Начальник поднял трубку телефона и, пока набирал номер, продолжал разговор со Слободкиным.
— Сейчас я тебя на довольствие поставлю и койку в бараке организую. Завтра с утра — приступай. У нас под конец месяца самая запарка. Алло, алло! Комендант? Товарищ Устименко, сейчас к вам новое пополнение явится, устройте. Как — не можете? Вы меня плохо слышите? Это Савватеев говорит. Да, Савватеев. Фамилия товарища Слободкин. Он фронтовик, так что как следует, ясно?
Что такое «как следует» — Слободкин узнал позднее, а сейчас по измерзшему, уставшему телу его пробежала согревающая волна предчувствий чего-то необыкновенного, уютного, давно не виданного.
От начальника отдела кадров Слободкин направился к Устименко.
— Тю! Так же ж мени б сразу и казалы! Кавалэрия! Давай пять! — воскликнул комендант, увидев перед собой бойца в длиннополой шинели.
Слободкин улыбнулся, протянул руку:
— Только я не кавалерист — пехотинец. Правда, воздушный.
— Да?.. Десант? А шинэлка?
— Это в госпитале меня так обрядили.
— Впрочем, все одно. И десант пехота, и кавалэрия тоже пехота, тильки ей казалы: «По коням!»
Устименко засмеялся — громко, раскатисто, как, наверно, смеялся где-то там, на своей Украине, и еще не успел разучиться.
— С вами не пропадешь, — сказал Слободкин.

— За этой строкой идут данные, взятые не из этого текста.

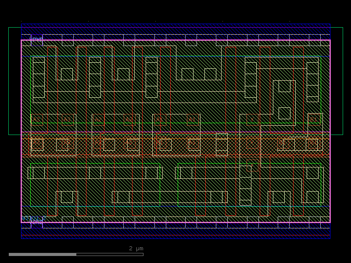Click the purple contact box under VPWR label
Viewport: 351px width, 263px height.
[37, 43]
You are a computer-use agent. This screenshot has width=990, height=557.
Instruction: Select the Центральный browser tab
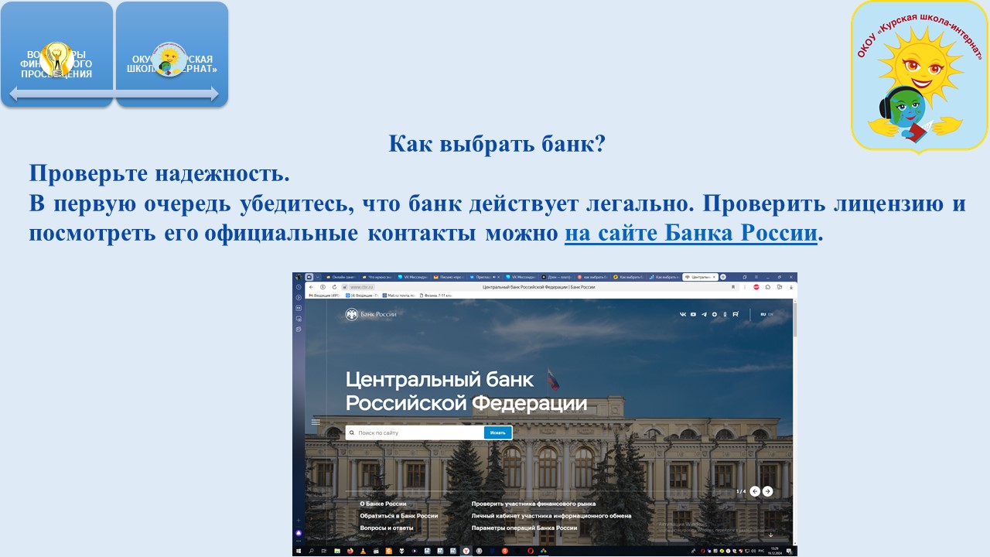tap(700, 277)
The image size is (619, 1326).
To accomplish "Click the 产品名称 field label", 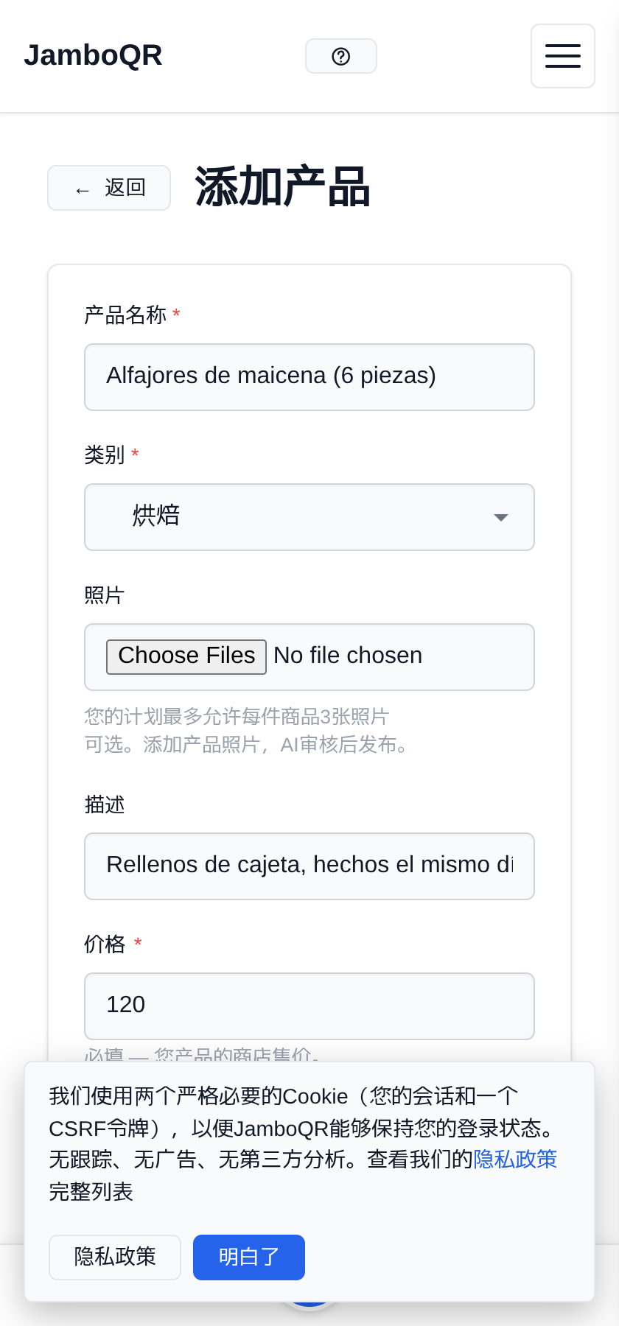I will (x=125, y=315).
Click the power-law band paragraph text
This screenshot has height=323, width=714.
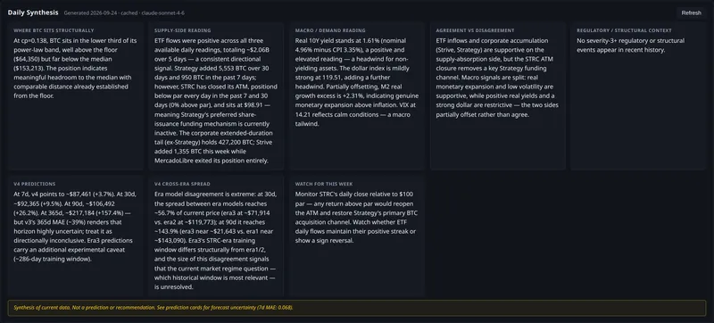[x=76, y=68]
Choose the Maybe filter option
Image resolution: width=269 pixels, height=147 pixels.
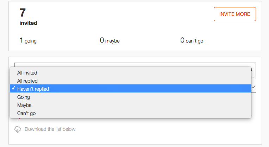pyautogui.click(x=131, y=105)

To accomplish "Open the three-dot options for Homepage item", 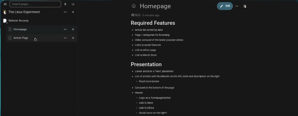I will 65,29.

— А зачем пропадать? Живы будемо — не помрем! Вот тильки вопрос, будемо ли живы!
Когда Слободкин ввернул в разговоре какое-то украинское словечко, Устименко просиял:
— Хлопчик! Размовляешь на ридной мове?!.
Пришлось Слободкину еще раз разочаровать Устименко:
— Старшина у нас был с Полтавщины. От него вся рота научилась.

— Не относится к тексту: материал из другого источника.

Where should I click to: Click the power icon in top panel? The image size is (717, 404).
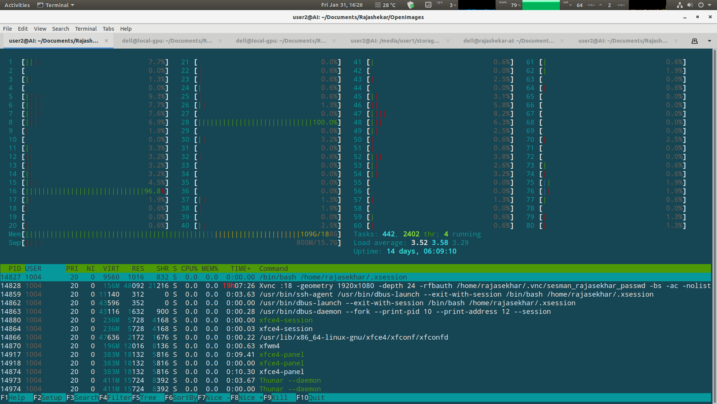pos(701,5)
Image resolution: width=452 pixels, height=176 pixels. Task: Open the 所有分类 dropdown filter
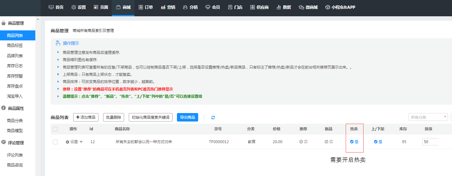pyautogui.click(x=428, y=117)
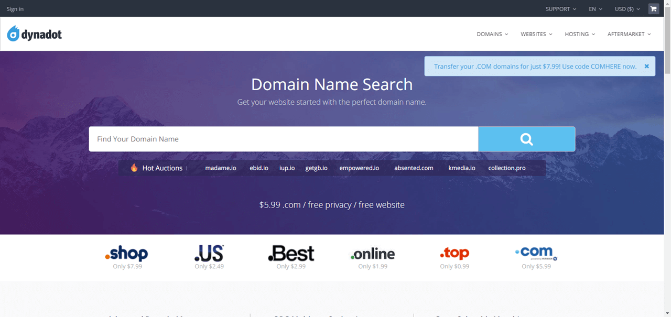Focus the Find Your Domain Name field
Viewport: 671px width, 317px height.
click(x=283, y=139)
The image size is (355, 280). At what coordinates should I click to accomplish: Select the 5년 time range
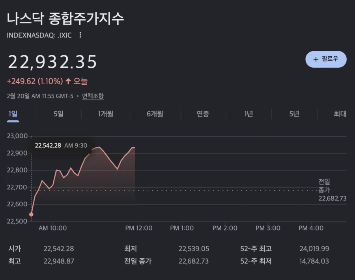(x=293, y=114)
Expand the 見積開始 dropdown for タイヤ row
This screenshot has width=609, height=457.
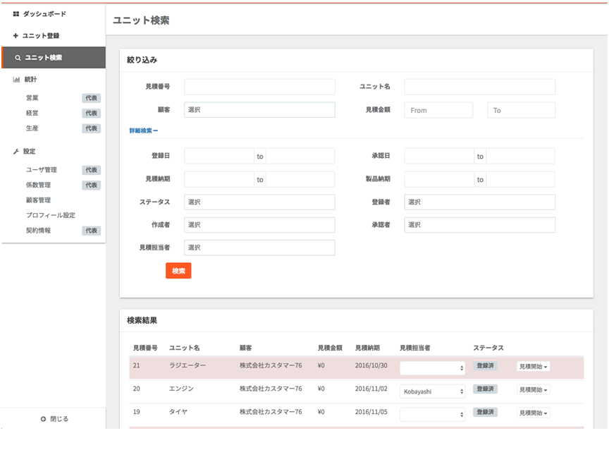(x=534, y=412)

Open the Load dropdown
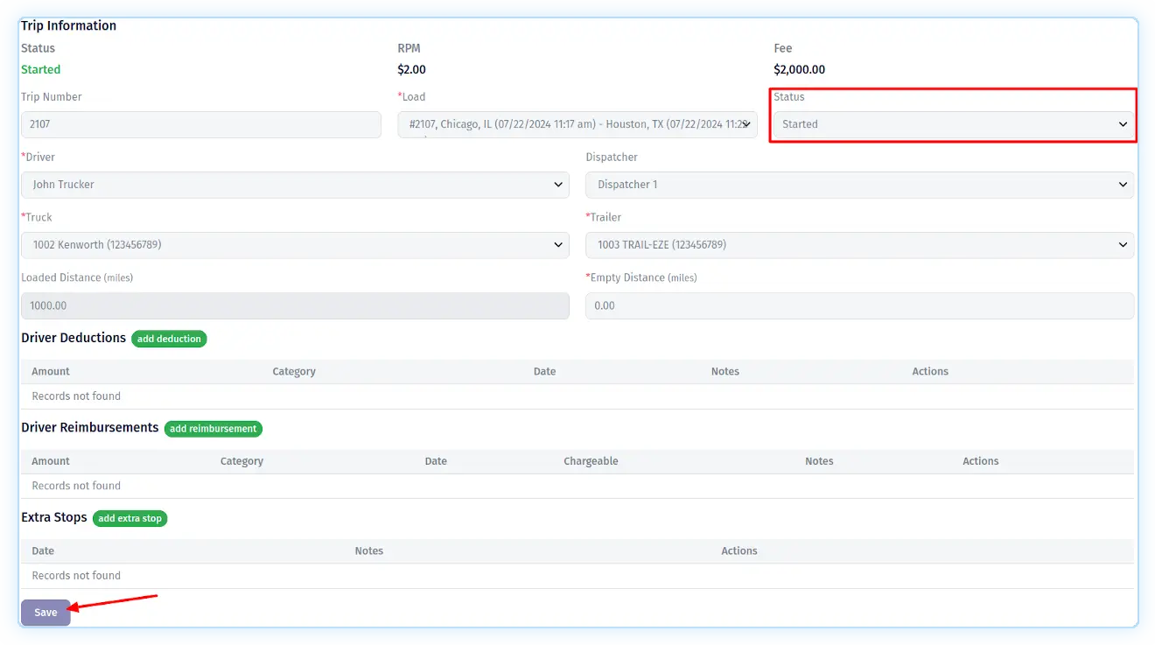click(x=577, y=124)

— А писни не можешь спивать? Ой, хлопец, хлопец, душа моя стоне без писни. Без хлибу могу. Даже без горилки проживу, если недолго. А без нее вот тут сосет, — он положил руку на грудь и вздохнул.

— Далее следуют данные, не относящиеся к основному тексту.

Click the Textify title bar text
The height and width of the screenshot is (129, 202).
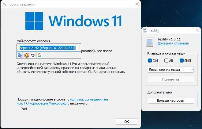point(154,30)
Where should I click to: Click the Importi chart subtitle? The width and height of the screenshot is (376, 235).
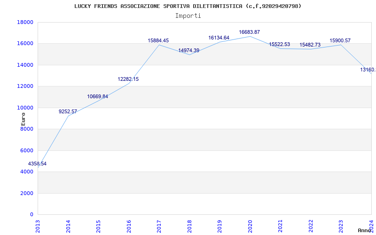(x=188, y=16)
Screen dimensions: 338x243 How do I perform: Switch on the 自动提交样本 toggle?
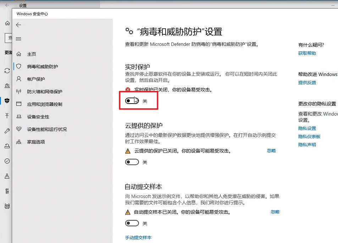(x=132, y=223)
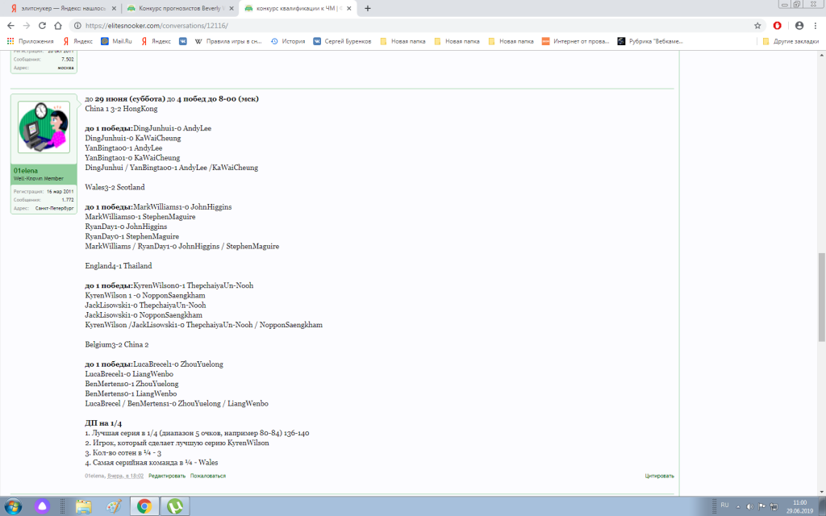Click 'Цитировать' to quote the post
The width and height of the screenshot is (826, 516).
[658, 476]
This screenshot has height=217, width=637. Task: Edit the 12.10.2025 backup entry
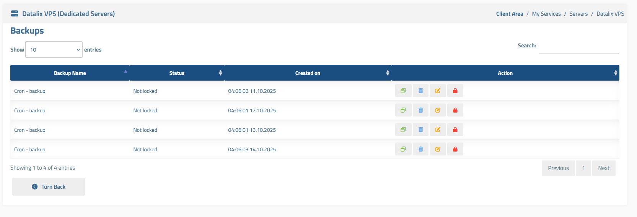pos(438,110)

Устименко показался Слободкину чем-то похожим на старшину Брагу. Чувствовалось, что коменданту тоже пришлось по сердцу новое пополнение — хоть и не кавалерист и не украинец, а парень свой, вот только пристроить его некуда: в бараках так тесно, что ни одной койки больше не втиснешь.
— Могу положить тебя пока в конторе. Не возражаешь?
— В конторе так в конторе, — ответил Слободкин.
Устименко спросил:
— Ты с мылом КА имел дело?
— Первый раз слышу.
— Тебе с дороги треба в баню сходить. Десяток минут попаришься — целые сутки человеком себя чувствуешь.
Слободкина не пришлось долго упрашивать, тем более что Устименко вручил ему кусок этого самого мыла.
— Помоемся вместе. Миномет, а не мыло! Любую тварь — наповал, тильки глаза береги! А обмундирование — в дезкамеру. Через пивчаса ридна маты тебя не узнае.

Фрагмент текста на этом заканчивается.